THE EXERCISE = Copy every line of the items below word for word, leaving out the pictures.

GIVEN INFORMATION =

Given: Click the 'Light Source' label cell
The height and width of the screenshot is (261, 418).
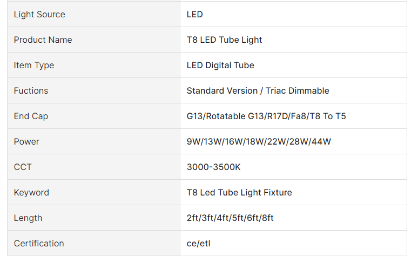Looking at the screenshot, I should (39, 15).
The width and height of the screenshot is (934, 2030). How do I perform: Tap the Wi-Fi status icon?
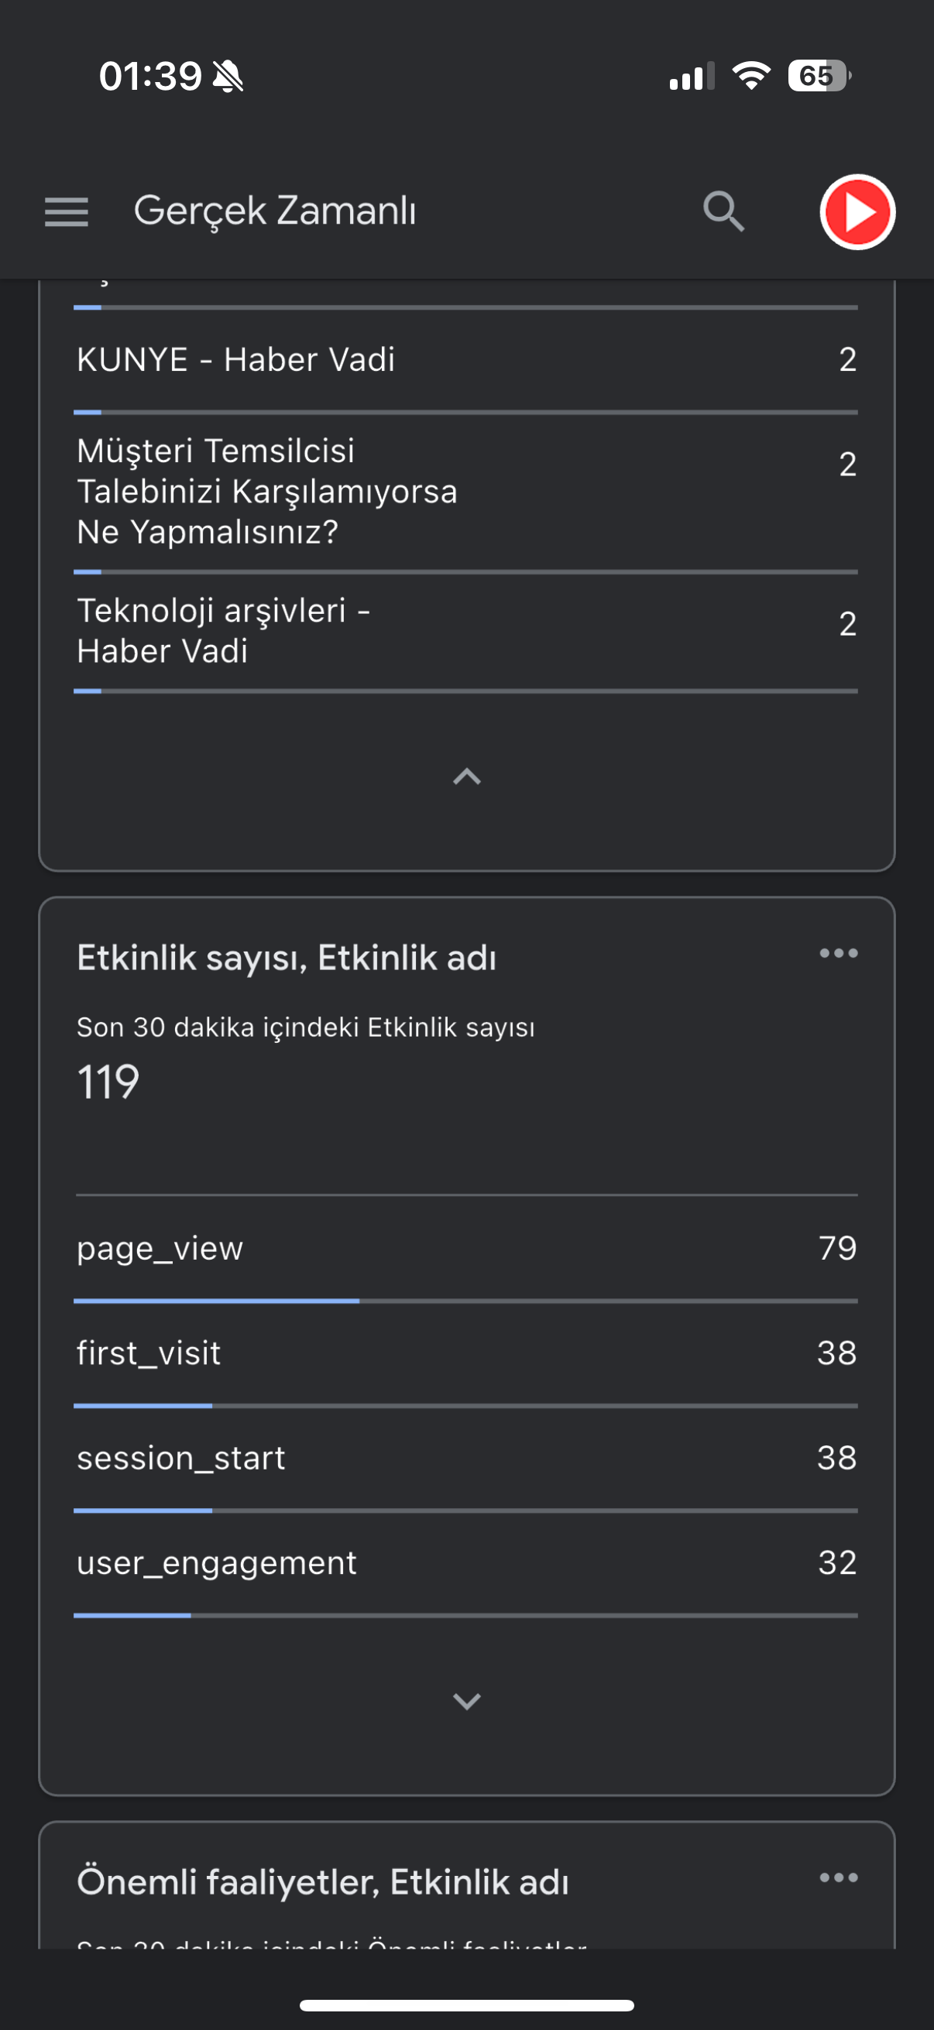(751, 76)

THE RESPONSE =
Given: Click the 'Light Source' label cell
The height and width of the screenshot is (261, 418).
Looking at the screenshot, I should (39, 15).
The width and height of the screenshot is (934, 2030). How do I perform: Tap the Wi-Fi status icon?
(751, 76)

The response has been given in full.